一般社団法人 再生医療品質基準協議会 制定基準(原文)
一般社団法人再生医療品質基準協議会
制定:2026年9月6日 / 施行:同日
前文(制定の趣旨)
純度は一見単純な割合に見えるが、乾燥物換算か現物基準か、単一化学種か関連物質を含む総量か、どの分析法の信号を用いたかにより意味が変わる。溶媒、水分、塩、対イオン、担体又は異性体を分母若しくは分子に含めるかが示されない数値は、消費者及び取引先による比較を誤らせるおそれがある。本基準は純度規格の数値を一律に定めず、事業者が採用した純度の定義と証拠を、読み手が再解釈できる形で開示するために制定する。
第1条(目的)
本基準は、細胞機能関連成分の純度を表示又は取引資料で提示する際の、対象物質、分母、換算基準、分析法、ロット及び不確かさに関する開示要件を定める。
第2条(適用範囲)
本基準は、単離物、塩、結晶、濃縮物、抽出物及びこれらを担体等で調製した原料又は製品に付す純度、純分、主成分比率その他これに類する表示に適用する。配合後の含有量表示は、純度と同じ意味で用いない。
第3条(用語の定義)
- 1. 純度表示:測定対象が試料中に占める割合として外部へ提示する情報をいう。
- 2. 分子:純度計算において測定対象として算入する化学種又は信号の範囲をいう。
- 3. 分母:現物、乾燥物、有機成分総量その他、割合計算の基礎となる試料範囲をいう。
- 4. 面積百分率:クロマトグラム等の検出信号面積の比率であり、質量分率と当然には同一でない値をいう。
- 5. 換算基準:遊離体、塩、無水物その他、結果を表示値へ換算する基準形をいう。
第4条(要求事項)
1 純度の定義表示
事業者は、純度の分子と分母を定義し、現物基準又は乾燥物換算等の計算基準を数値に近接して示す。単一化学種、異性体の合計又は関連物質群のいずれを対象とするかを明らかにし、「高純度」等の相対的表現だけで定義を代替しない。
2 形態と換算の開示
塩、溶媒和物、水和物又は複合体については、表示値が当該形態の質量か、遊離体等への換算値かを示す。対イオン、水分、残留溶媒、灰分その他計算に影響する要素の扱いを記載し、換算式、使用係数及び係数の出典を根拠資料として提示できるようにする。
3 分析法に依存する意味の説明
試験方法の原理、識別番号及び定量対象を表示資料又は参照先に示す。面積百分率を質量分率として扱う場合は、応答差、標準物質及び補正の根拠を説明する。複数の方法で異なる純度概念を得るときは、一つの数値へ統合せず、方法別の意味を区別する。
4 不純物情報との関係
純度値のみを示して残余成分がすべて特定済みであるとの印象を与えない。既知の関連物質、工程由来成分、水分等の測定範囲と、未同定信号又は測定対象外の範囲を区別して開示する。純度から差し引いて算出した残余を、個別不純物の実測値として表示しない。
5 規格値と実測値の区別
事業者が定めた受入れ規格又は表示管理範囲と、特定ロットの実測結果を見出し及び単位で区別する。
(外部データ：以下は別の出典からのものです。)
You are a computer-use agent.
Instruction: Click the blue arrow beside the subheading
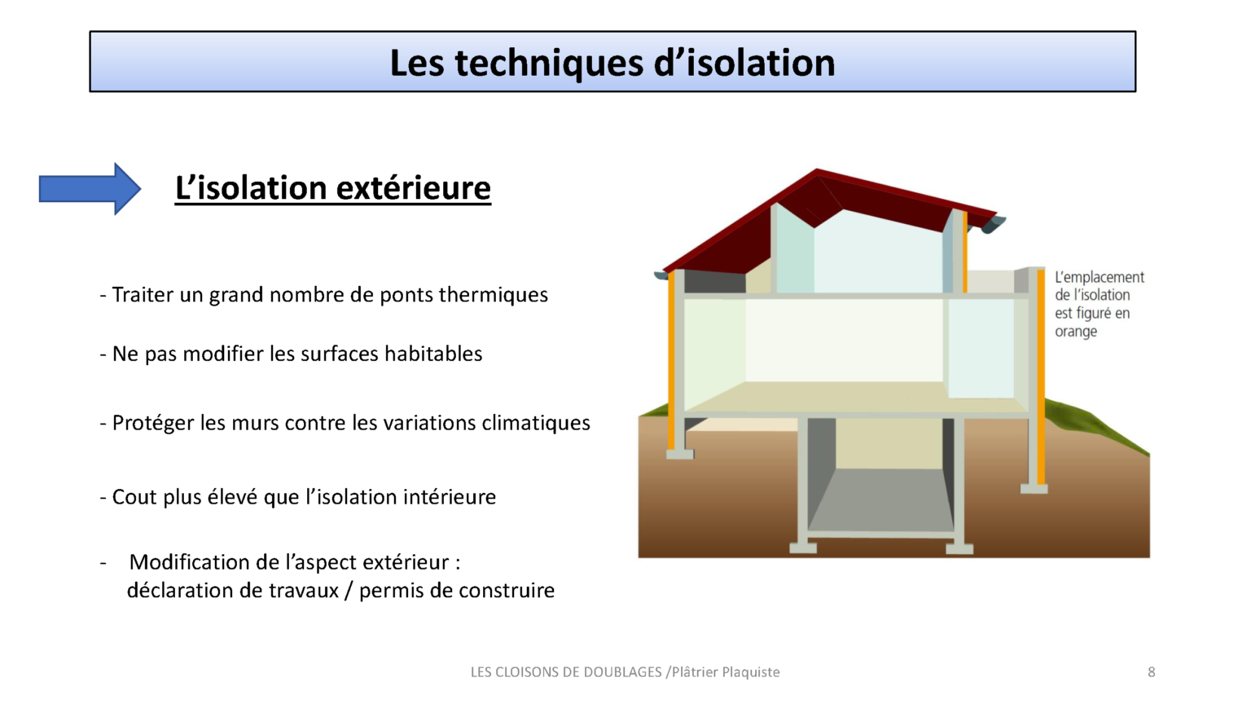click(89, 189)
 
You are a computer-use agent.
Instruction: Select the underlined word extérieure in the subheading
click(413, 188)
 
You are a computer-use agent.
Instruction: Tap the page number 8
click(1151, 672)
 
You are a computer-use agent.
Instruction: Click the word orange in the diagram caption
click(1076, 332)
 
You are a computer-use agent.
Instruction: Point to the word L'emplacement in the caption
click(1100, 278)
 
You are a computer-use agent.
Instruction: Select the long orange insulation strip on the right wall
click(1041, 375)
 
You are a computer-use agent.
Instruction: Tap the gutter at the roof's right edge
click(994, 224)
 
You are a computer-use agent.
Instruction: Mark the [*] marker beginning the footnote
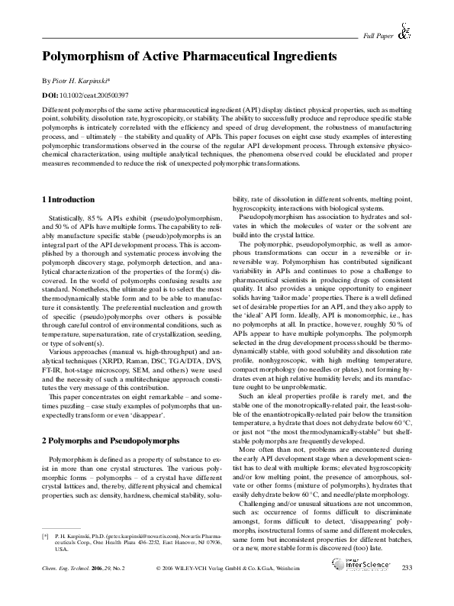[x=44, y=559]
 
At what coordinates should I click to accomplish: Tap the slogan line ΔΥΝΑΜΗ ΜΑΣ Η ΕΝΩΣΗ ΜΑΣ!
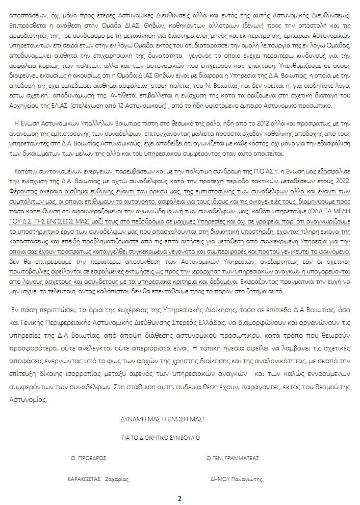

規格値には設定根拠と適用版を、実測値には検体識別、試験日及び成績書への導線を付す。代表値又は典型値を全ロットの保証値と解釈させない。
6 丸め、下限及び不確かさ
表示桁、丸め方法、定量下限並びに測定不確かさが適合判定又は比較へ影響する場合は、その取扱いを説明する。検出されなかった成分を純度計算でどのように扱ったかを示し、定量下限未満を常にゼロとして説明しない。事業者は表示精度を定め、分析能力との整合根拠を提示する。
7 調製物及び最終製品での表示制限
担体又は賦形材を加えた調製物では、添加前原料の純度と調製物中の目的成分割合を別項目として示す。最終製品に原料段階の純度を記載するときは、その値が製品中割合ではないことを明示し、対象原料ロット及び配合記録から確認できるようにする。
第5条(評価区分)
- 適合:分子、分母、形態、換算基準及び分析法が明示され、規格値とロット実測値並びに原料純度と配合後割合が区別されている。
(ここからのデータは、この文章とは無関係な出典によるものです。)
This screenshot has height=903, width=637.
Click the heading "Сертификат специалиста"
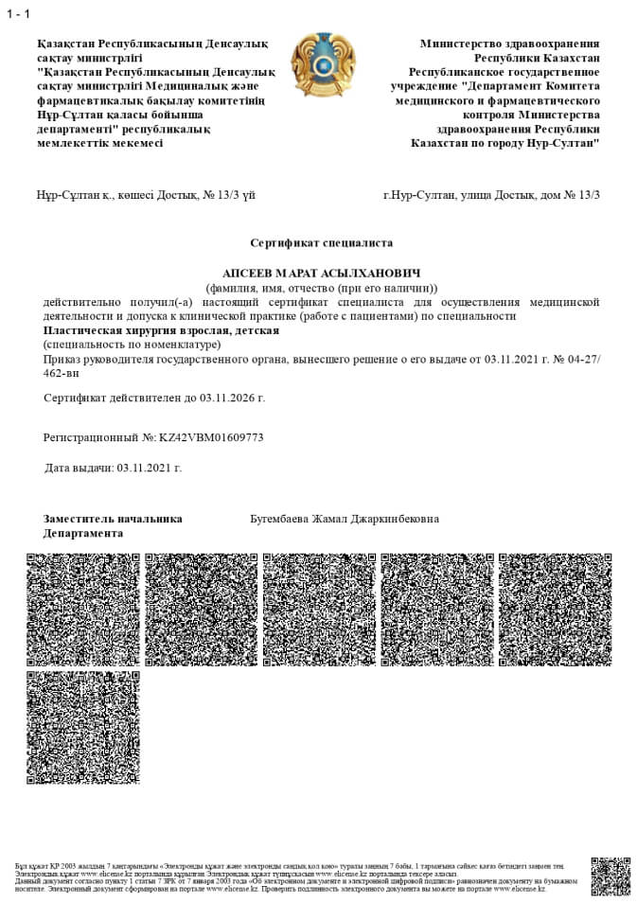pyautogui.click(x=321, y=243)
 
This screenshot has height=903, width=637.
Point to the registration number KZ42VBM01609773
pyautogui.click(x=211, y=438)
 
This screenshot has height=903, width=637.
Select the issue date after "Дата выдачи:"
pyautogui.click(x=149, y=468)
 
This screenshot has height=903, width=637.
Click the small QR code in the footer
pyautogui.click(x=610, y=876)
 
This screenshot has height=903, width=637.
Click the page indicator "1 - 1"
pyautogui.click(x=18, y=13)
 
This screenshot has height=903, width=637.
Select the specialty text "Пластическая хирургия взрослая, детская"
pyautogui.click(x=161, y=330)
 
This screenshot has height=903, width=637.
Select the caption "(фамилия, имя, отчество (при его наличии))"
pyautogui.click(x=322, y=287)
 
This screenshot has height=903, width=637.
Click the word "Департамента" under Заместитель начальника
pyautogui.click(x=83, y=533)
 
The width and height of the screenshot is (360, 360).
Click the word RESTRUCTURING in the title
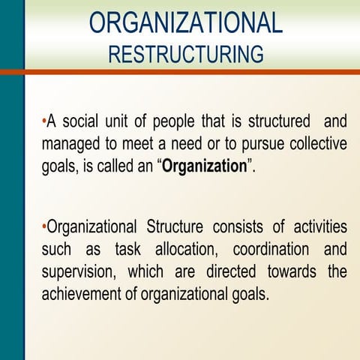[186, 54]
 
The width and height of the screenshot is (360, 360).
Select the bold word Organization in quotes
[205, 166]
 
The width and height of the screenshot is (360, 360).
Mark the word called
[119, 166]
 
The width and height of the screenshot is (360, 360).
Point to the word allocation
[184, 249]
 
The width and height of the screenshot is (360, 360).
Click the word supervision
[80, 271]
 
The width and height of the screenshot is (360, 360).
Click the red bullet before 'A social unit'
[44, 120]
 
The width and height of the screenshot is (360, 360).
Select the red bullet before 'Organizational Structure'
[44, 225]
- 一部適合:純度の基本的意味は確認できるが、丸め又は測定対象外範囲の説明に不足があり、補足予定が記録されている。
- 不適合:面積百分率と質量分率を説明なく同一視する、分母を示さない、又は原料純度を最終製品中割合として提示する。
第6条(運用)
事業者は、純度定義書、計算式、分析法資料、ロット別成績書及び公開画面の照合記録により自己適合宣言を行うことができる。本協議会は申請に応じ、表示数値から測定結果及び計算過程までを確認する。化学形態、分析法、換算係数又は調製方法の変更時には純度表示を再検討する。
附則
本基準は2026年9月6日から施行する。
※本基準は情報公開・品質管理のあり方に関する評価基準であり、個別製品の効果効能・安全性を保証するものではありません。